→ **Assignment**
Transcribe the listing from its top line through the line with "С помощью Nokia". Keep it exact, both ends included, and add nothing.

- - -

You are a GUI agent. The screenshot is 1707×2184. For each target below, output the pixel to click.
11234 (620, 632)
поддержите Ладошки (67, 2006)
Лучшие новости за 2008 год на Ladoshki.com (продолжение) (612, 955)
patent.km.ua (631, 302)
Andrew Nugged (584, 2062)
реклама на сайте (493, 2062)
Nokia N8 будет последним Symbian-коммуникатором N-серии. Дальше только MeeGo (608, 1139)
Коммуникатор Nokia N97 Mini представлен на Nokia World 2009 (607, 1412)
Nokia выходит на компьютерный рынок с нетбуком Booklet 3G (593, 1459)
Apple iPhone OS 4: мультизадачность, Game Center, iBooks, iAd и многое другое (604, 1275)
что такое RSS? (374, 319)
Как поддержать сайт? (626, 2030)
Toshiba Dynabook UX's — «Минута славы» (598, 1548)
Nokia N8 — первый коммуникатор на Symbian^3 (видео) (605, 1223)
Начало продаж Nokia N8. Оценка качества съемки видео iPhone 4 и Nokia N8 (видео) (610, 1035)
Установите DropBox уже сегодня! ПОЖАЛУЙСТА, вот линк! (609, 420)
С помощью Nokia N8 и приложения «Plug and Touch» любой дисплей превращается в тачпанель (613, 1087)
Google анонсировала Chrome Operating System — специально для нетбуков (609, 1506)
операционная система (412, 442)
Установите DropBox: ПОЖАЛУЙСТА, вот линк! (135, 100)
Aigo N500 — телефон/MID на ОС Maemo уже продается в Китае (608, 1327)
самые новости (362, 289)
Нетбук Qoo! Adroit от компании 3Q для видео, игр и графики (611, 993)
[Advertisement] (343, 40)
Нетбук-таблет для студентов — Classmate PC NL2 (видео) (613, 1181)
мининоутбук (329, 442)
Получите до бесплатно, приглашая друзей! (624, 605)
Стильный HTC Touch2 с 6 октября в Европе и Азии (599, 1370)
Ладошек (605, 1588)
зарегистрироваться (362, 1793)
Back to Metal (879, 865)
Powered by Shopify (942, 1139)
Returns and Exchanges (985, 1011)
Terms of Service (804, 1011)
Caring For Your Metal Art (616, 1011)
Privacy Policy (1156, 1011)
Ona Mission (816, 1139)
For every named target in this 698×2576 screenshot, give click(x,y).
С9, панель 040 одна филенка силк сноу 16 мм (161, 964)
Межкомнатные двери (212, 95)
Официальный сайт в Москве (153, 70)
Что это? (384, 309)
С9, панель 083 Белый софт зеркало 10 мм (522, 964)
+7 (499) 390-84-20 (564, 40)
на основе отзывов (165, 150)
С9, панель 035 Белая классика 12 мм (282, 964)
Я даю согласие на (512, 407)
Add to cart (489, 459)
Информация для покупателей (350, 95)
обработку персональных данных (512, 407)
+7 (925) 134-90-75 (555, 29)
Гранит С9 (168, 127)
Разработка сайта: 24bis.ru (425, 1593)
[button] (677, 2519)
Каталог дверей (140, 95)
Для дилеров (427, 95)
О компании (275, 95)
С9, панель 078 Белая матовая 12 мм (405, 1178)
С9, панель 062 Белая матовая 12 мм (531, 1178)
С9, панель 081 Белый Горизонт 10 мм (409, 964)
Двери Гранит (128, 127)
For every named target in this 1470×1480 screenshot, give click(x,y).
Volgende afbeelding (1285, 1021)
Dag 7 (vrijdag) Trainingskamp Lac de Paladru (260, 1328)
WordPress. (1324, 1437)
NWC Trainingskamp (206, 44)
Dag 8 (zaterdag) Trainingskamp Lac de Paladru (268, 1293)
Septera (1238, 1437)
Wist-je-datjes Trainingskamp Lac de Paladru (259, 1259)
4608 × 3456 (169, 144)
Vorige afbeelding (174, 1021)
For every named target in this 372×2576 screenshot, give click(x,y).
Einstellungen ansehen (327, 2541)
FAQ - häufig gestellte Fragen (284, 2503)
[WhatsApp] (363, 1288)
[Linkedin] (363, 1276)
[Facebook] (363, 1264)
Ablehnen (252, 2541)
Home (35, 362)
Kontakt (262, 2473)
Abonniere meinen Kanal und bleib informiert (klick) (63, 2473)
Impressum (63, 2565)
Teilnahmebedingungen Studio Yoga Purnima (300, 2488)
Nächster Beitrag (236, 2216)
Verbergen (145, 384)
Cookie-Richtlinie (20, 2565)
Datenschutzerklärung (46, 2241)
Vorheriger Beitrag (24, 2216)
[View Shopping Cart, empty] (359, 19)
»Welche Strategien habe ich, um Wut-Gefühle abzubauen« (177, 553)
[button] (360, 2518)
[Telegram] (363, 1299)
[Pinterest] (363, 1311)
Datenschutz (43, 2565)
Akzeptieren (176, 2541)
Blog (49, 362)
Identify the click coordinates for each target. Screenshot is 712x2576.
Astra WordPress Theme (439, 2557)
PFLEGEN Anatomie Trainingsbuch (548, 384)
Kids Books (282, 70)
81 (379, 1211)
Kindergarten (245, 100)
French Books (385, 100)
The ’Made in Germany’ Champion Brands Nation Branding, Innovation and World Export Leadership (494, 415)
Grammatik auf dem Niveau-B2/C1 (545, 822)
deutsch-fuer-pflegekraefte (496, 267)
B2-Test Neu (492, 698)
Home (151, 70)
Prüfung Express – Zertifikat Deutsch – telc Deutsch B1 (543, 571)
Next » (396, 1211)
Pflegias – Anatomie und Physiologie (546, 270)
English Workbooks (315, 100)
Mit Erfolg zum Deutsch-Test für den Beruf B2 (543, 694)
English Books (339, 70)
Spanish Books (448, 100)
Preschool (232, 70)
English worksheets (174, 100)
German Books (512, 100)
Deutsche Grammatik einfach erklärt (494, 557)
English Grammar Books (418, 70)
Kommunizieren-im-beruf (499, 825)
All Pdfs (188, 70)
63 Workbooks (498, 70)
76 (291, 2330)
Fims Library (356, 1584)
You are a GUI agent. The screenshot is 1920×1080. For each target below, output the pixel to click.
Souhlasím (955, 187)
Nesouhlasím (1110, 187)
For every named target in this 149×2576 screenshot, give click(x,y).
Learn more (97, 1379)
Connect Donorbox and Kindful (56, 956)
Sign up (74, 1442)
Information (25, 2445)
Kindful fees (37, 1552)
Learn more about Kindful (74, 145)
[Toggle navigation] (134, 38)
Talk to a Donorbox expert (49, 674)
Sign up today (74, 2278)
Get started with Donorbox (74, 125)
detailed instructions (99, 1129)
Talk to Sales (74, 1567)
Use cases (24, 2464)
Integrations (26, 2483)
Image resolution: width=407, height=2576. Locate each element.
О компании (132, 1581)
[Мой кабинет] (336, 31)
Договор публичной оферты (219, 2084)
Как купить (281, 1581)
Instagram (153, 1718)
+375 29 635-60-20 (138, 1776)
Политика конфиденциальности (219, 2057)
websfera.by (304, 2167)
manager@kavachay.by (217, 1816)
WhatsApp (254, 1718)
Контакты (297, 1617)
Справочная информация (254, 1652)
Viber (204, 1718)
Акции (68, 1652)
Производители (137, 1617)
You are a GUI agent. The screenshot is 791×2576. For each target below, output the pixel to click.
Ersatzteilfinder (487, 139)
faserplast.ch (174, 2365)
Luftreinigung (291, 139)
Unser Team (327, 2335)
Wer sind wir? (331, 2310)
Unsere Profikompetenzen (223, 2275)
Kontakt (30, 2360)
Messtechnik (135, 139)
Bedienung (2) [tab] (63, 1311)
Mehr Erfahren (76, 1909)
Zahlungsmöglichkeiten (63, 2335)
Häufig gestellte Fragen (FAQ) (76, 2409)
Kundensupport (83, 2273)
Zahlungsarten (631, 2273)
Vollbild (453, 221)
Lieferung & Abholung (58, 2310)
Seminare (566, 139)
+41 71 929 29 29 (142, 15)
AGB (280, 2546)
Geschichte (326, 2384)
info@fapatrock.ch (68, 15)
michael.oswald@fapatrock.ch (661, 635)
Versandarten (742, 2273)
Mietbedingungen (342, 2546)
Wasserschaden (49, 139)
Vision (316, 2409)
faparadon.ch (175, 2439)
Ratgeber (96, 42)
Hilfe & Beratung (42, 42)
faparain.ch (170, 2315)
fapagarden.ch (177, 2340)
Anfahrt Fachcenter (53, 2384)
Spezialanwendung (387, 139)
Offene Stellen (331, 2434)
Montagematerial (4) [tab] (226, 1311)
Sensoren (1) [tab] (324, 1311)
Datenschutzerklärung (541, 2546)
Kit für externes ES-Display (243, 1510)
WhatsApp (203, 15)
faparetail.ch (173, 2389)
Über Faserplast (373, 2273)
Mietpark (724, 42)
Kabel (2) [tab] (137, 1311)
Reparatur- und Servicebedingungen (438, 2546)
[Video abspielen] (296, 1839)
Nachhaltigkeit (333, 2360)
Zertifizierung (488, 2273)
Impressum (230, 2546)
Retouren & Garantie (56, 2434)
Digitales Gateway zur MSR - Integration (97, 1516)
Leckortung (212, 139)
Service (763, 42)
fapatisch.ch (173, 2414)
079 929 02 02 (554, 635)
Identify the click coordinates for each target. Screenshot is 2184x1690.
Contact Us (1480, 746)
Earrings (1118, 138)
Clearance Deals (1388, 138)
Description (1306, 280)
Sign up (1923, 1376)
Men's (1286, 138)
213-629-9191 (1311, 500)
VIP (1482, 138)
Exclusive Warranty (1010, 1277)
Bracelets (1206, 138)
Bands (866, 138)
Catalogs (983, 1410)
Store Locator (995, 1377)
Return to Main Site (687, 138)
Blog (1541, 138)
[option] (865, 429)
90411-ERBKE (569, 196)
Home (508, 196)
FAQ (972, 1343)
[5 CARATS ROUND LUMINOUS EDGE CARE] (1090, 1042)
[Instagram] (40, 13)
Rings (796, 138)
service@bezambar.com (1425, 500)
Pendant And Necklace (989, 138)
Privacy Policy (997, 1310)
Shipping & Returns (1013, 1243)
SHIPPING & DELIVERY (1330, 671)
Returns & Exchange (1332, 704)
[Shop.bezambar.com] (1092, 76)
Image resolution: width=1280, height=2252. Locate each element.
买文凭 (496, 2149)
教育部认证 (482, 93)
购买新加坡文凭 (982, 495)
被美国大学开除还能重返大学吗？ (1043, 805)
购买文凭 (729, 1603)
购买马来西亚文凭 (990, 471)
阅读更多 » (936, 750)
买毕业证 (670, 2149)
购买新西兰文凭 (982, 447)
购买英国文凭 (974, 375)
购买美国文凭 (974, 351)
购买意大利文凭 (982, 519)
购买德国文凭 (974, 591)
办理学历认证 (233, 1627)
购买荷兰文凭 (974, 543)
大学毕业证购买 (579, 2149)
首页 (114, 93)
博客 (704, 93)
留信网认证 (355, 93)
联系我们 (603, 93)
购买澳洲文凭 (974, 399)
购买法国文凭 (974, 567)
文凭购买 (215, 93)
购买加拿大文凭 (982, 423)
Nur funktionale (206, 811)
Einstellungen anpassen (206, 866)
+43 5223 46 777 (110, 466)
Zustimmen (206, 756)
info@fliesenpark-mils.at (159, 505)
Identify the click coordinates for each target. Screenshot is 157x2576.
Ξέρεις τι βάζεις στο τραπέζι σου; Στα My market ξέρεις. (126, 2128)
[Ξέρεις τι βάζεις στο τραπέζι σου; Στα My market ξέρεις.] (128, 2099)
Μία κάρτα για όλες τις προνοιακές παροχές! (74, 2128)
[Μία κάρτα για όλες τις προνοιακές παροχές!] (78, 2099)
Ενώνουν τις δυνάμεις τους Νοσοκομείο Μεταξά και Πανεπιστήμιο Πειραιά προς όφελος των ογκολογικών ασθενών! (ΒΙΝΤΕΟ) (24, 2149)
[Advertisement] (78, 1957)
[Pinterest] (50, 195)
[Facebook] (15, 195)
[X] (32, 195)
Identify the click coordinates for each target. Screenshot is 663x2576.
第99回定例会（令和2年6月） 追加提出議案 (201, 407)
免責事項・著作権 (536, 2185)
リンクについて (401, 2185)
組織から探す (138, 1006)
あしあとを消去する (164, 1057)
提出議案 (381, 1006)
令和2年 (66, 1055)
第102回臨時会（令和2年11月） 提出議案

- - -

→ **Result**
You are a GUI agent. The screenshot is 1707×2184. For each target below, output the pixel to click.
11234 (620, 632)
поддержите Ладошки (67, 2006)
Лучшие новости за 2008 год на Ladoshki.com (продолжение) (612, 955)
patent.km.ua (631, 302)
Andrew Nugged (584, 2062)
реклама на сайте (493, 2062)
Nokia N8 будет последним Symbian-коммуникатором N-серии. Дальше только MeeGo (608, 1139)
Коммуникатор Nokia N97 Mini представлен на Nokia World 2009 (607, 1412)
Nokia выходит на компьютерный рынок с нетбуком Booklet 3G (593, 1459)
Apple iPhone OS 4: мультизадачность, Game Center, iBooks, iAd и многое другое (604, 1275)
что такое RSS? (374, 319)
Как поддержать сайт? (626, 2030)
Toshiba Dynabook UX's — «Минута славы» (598, 1548)
Nokia N8 — первый коммуникатор на Symbian^3 (видео) (605, 1223)
Начало продаж Nokia N8. Оценка качества съемки видео iPhone 4 и Nokia N8 (видео) (610, 1035)
Установите DropBox уже сегодня! ПОЖАЛУЙСТА, вот линк! (609, 420)
С помощью Nokia N8 и приложения «Plug and Touch» любой дисплей превращается в тачпанель (613, 1087)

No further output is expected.